Pembagian pendidikan umum dan pendidikan agama, ilmu umum dan ilmu agama secara tidak langsung telah membentuk sikap serta perilaku masyarakat. Maka tidak mengherankan apabila output pendidikan menghasilkan manusia yang berpikir dan bertindak sekular pula dalam kehidupannya. Di satu sisi menghasilkan orang yang menguasai IPTEK tapi tidak mengenal agama, dan di sisi lain menghasilkan orang-orang shaleh tetapi tidak menguasai IPTEK.
Sementara itu, lembaga-lembaga pendidikan Islam belum mampu menunjukkan keunggulannya dalam menghasilkan manusia mukmin yang paripuma, yang mampu menempatkan dirinya sebagai Abdullah di hadapan Rabbnya dan mampu berperan sebagai khatifatullah dalam kehidupan masyarakatnya.

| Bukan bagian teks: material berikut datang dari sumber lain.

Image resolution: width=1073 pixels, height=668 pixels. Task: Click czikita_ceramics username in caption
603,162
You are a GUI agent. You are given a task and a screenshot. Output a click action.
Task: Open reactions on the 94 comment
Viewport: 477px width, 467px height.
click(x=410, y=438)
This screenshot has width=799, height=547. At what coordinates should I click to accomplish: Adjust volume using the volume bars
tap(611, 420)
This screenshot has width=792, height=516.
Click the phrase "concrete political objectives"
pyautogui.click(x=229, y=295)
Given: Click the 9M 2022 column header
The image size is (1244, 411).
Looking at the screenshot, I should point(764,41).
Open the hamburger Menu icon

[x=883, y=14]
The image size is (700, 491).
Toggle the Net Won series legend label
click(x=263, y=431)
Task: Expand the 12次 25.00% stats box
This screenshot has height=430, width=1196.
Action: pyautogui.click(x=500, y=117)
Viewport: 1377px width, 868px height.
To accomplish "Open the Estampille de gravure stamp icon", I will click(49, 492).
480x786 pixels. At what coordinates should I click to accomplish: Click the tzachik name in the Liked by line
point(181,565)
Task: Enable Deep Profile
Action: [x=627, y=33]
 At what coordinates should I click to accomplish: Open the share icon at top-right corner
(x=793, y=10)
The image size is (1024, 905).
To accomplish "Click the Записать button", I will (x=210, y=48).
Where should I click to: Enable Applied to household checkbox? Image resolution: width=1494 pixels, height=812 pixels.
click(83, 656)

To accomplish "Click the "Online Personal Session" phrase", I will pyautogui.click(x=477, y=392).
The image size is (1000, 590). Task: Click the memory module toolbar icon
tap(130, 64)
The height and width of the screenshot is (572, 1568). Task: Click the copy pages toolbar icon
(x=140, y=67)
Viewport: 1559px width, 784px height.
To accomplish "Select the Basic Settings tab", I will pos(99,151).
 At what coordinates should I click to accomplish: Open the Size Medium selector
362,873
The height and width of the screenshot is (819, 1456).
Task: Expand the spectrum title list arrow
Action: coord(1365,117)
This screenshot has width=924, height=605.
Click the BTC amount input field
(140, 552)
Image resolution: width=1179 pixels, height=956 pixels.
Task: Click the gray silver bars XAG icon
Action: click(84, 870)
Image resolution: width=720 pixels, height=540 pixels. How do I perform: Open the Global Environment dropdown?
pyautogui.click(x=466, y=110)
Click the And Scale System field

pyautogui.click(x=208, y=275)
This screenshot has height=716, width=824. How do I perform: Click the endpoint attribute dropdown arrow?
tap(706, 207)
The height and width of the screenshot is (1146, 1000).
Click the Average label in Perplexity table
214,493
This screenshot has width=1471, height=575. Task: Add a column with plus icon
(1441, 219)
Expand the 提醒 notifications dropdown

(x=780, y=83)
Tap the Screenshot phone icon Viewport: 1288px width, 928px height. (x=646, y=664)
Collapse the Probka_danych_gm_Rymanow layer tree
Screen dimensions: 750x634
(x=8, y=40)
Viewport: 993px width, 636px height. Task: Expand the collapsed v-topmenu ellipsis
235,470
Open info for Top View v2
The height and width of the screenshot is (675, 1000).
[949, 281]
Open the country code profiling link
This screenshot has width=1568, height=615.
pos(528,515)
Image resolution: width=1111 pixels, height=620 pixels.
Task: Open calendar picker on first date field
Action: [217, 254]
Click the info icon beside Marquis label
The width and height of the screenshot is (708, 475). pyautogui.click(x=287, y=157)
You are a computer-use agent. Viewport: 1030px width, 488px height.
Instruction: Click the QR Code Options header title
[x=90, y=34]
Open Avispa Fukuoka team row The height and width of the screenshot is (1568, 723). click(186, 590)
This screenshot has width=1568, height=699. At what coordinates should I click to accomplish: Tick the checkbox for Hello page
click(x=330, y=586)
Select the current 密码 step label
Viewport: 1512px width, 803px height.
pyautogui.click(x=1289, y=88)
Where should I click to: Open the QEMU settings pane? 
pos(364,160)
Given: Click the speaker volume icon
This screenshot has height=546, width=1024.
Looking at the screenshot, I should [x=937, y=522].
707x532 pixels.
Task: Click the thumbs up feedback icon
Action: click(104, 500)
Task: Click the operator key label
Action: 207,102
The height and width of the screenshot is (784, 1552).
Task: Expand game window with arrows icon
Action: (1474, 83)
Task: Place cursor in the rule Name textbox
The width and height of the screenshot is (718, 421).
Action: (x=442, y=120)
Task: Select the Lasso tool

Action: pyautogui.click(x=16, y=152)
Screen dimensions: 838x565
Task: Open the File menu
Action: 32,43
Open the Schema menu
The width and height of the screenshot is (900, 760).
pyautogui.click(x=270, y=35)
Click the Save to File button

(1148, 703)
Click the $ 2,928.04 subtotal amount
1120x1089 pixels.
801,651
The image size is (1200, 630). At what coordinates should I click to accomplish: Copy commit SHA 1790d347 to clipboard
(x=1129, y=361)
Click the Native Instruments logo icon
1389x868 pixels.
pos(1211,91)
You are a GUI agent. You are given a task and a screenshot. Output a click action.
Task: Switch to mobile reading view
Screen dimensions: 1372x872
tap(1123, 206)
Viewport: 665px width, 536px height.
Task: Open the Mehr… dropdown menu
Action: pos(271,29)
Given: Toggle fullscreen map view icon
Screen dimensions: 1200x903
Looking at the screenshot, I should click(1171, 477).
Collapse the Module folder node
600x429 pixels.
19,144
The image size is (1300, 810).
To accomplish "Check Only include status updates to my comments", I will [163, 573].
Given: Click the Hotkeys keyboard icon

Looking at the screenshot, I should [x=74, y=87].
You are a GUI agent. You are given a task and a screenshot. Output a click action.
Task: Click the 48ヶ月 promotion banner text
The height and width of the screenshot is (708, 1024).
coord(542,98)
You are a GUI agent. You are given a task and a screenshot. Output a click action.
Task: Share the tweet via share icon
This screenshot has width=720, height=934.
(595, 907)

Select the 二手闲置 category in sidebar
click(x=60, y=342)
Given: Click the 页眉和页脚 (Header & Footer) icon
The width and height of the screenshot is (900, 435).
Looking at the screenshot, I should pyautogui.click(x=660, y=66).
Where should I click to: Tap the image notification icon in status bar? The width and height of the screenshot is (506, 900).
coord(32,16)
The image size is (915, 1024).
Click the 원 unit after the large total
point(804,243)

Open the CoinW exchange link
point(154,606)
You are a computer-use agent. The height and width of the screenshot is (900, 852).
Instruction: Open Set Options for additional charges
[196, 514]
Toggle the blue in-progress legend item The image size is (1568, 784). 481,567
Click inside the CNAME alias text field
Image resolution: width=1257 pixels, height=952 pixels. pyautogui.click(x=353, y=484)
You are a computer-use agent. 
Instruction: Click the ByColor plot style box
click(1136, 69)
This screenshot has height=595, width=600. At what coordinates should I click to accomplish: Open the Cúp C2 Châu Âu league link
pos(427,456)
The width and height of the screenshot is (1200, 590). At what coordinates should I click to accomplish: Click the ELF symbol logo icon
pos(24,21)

Lembaga pendidikan Islam dan pesantren, disadari juga mengalami keterlambatan dalam menyesuaikan diri dan memenuhi tantangan peradaban. Bahkan masih banyak lembaga pendidikan Islam yang masih dikelola secara tradisional. Akibatnya pesantren dan lembaga pendidikan Islam mulai ditinggalkan oleh masyarakat.
Kenyataan di atas, menyadarkan kepada para perintis Hidayatullah untuk menghadirkan sebuah lembaga pendidikan yang integral (tauhid) yang merupakan ciri khas Islam, dengan pengelolaan yang profesional serta modern. Dengan harapan mampu melahirkan insan kamil. Yaitu manusia yang mampu menempatkan diri sebagai Abdullah dan memerankan diri sebagai khalifah Allah dalam kehidupan.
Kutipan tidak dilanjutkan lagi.